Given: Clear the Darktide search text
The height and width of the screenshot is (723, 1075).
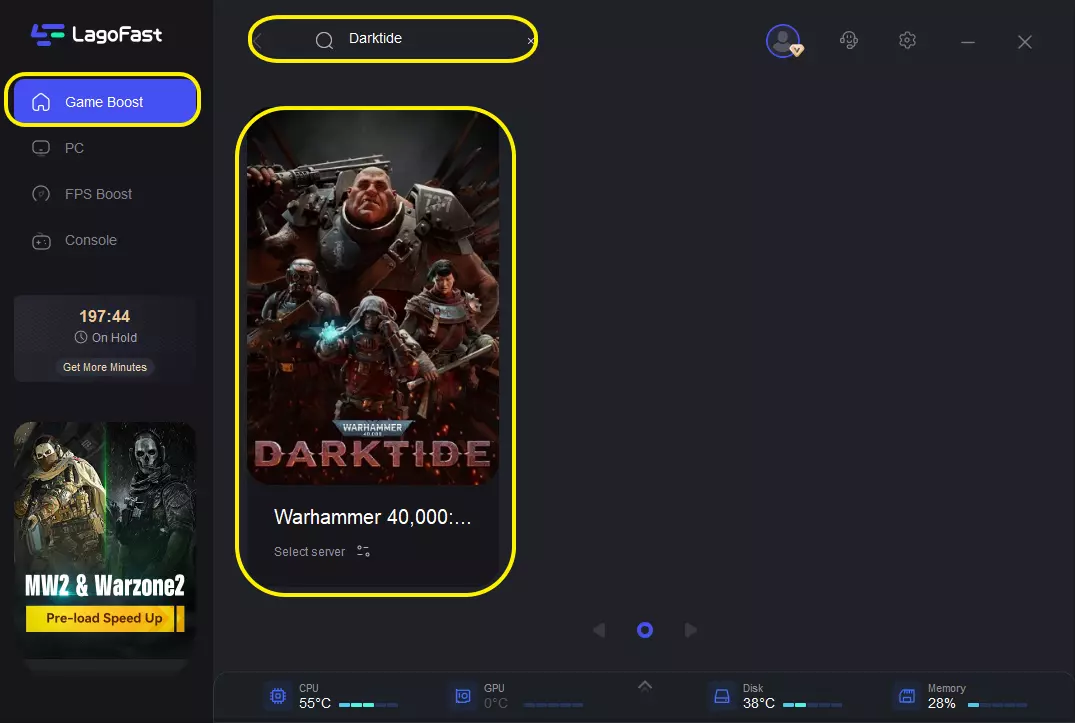Looking at the screenshot, I should (x=530, y=41).
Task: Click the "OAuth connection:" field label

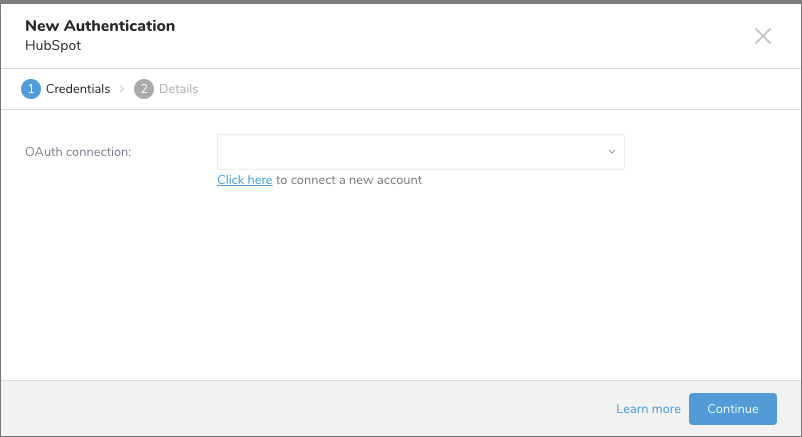Action: coord(78,152)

REQUIRED TASK — Switch "Click" to "Select" throughout the lines above, leave everything else unchanged, and omit the pictures from your answer.

PROBLEM SOLUTION —
Given: Clear the Darktide search text
The height and width of the screenshot is (723, 1075).
Looking at the screenshot, I should (x=530, y=41).
Task: Select the "OAuth connection:" field label

Action: coord(78,152)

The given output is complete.